--- BEGIN DATA EXCERPTS ---

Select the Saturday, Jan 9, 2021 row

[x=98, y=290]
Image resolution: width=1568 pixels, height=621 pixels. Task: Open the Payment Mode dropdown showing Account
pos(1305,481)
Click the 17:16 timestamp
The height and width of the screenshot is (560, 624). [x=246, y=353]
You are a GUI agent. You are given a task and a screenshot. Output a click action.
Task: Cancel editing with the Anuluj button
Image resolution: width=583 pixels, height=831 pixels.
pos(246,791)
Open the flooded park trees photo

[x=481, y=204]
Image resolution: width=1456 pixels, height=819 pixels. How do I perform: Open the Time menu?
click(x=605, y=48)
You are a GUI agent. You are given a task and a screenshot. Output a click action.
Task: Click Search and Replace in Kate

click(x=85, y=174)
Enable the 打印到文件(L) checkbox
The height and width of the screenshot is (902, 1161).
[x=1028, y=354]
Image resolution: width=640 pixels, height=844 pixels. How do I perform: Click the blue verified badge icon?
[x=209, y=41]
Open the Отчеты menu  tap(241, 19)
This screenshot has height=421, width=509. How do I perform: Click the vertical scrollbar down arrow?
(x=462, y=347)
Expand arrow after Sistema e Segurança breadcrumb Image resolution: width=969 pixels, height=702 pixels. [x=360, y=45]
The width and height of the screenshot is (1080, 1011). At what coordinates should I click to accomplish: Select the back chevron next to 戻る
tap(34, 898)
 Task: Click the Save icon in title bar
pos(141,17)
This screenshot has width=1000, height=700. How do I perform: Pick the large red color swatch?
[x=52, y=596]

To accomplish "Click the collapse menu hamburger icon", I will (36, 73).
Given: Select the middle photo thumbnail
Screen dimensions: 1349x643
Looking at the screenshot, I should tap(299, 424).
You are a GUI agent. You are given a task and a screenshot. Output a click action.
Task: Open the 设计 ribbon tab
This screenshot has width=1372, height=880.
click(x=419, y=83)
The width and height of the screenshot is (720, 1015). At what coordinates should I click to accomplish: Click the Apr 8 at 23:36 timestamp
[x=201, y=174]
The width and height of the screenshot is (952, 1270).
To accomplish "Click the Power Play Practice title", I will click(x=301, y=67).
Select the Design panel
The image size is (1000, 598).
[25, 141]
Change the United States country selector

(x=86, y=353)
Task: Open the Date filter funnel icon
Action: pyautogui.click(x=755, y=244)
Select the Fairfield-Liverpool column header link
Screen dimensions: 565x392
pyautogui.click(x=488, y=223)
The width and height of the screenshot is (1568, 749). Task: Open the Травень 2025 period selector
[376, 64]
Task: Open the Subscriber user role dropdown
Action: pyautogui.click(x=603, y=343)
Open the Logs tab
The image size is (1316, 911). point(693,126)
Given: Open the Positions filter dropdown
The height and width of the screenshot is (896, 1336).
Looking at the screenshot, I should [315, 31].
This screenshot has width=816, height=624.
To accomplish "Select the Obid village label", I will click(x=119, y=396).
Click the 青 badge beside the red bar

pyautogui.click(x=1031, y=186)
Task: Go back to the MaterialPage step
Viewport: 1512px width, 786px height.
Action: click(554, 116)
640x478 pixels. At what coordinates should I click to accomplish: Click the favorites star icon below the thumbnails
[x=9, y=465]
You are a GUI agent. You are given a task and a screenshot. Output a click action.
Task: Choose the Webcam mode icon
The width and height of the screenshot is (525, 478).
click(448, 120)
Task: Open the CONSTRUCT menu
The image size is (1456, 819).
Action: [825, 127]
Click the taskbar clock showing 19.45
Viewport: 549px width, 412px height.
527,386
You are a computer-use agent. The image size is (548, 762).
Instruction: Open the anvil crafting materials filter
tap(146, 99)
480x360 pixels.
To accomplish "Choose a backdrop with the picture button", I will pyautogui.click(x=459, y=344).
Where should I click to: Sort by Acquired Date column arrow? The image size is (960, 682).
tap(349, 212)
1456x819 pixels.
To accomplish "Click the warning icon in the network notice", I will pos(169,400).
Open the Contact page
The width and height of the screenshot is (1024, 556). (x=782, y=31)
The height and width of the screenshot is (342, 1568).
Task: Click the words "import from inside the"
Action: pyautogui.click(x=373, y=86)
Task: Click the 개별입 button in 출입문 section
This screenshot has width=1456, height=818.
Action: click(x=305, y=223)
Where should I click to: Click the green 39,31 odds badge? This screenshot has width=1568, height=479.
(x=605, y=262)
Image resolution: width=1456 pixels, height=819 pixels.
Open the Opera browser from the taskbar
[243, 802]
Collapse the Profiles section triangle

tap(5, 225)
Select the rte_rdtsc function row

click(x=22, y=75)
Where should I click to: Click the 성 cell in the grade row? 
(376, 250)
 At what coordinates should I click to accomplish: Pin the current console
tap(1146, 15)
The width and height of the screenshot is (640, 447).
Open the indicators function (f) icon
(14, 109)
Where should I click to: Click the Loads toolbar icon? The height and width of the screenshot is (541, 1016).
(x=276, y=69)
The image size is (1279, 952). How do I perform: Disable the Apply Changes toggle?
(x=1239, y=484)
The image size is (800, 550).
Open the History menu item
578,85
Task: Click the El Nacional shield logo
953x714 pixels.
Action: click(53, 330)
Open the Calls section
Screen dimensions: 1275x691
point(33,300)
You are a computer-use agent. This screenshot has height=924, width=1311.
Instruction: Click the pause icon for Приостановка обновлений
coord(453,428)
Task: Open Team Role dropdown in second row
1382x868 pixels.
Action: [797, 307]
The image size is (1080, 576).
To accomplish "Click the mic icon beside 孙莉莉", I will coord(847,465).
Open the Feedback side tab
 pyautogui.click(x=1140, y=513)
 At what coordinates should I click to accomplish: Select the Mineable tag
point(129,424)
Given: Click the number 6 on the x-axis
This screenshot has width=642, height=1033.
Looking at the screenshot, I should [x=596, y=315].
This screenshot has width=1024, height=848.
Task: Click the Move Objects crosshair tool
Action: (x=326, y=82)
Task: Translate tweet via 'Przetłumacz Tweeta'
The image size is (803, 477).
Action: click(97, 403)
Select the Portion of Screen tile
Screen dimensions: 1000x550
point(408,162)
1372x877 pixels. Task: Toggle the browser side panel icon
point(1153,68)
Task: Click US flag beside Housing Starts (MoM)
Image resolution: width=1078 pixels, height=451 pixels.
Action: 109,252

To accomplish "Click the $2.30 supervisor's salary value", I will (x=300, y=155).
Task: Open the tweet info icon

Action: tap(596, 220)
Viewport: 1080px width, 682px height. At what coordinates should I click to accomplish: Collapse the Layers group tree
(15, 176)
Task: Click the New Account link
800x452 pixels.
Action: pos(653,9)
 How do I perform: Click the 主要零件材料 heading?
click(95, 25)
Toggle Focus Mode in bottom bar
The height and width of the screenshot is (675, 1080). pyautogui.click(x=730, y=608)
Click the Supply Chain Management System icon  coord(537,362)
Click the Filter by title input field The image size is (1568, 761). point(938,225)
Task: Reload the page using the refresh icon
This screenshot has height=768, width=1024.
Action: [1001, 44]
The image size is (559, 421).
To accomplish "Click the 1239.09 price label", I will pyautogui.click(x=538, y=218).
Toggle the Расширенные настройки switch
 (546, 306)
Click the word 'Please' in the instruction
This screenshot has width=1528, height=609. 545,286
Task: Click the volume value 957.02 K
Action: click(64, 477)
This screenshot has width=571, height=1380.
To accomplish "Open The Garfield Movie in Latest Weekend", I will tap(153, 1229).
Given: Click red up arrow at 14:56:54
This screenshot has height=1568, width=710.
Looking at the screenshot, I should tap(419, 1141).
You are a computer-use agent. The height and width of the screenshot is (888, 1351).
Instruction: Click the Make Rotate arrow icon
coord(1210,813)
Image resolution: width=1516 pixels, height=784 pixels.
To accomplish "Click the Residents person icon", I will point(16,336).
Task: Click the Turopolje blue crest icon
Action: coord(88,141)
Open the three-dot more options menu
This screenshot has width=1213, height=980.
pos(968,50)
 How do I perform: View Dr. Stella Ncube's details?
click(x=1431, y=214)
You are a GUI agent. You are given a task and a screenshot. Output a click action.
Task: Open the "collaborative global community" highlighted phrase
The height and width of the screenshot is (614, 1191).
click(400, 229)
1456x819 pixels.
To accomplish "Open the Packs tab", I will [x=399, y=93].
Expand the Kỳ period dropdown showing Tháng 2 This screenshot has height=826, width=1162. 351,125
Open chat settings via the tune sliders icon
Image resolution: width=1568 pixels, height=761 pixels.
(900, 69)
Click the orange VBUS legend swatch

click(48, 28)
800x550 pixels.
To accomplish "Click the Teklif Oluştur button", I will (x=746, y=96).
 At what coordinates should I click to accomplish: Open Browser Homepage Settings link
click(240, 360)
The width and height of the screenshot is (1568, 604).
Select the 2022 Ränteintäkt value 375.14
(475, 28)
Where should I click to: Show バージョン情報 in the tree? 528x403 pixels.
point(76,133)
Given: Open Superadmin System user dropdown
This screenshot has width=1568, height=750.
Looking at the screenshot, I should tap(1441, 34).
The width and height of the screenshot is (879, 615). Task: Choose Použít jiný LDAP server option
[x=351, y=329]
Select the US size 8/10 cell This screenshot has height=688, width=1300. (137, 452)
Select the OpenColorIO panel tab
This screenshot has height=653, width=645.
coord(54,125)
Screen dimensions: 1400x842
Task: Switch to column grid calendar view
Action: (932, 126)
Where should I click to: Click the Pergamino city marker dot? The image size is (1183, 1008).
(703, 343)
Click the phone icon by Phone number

--- END DATA EXCERPTS ---

EXERCISE GOAL: Rescale the records starting with the line with "Where should I click to: Click the 성" and going on through the line with "Action: click(53, 330)", both included, and output only those lines. Reproduce every line. Multiply each coordinate in the answers by 0.6 and round it to a whole number, with halves rounding up. Leave all other text and numbers unchanged.

RIGHT ANSWER:
Where should I click to: Click the 성 cell in the grade row? 
(226, 150)
 At what coordinates should I click to accomplish: Pin the current console
tap(688, 9)
The width and height of the screenshot is (640, 447).
Open the indicators function (f) icon
(8, 65)
Where should I click to: Click the Loads toolbar icon? The height and width of the screenshot is (541, 1016).
(x=166, y=41)
The image size is (1279, 952). How do I perform: Disable the Apply Changes toggle?
(x=743, y=290)
The image size is (800, 550).
Open the History menu item
347,51
Task: Click the El Nacional shield logo
953x714 pixels.
Action: click(32, 198)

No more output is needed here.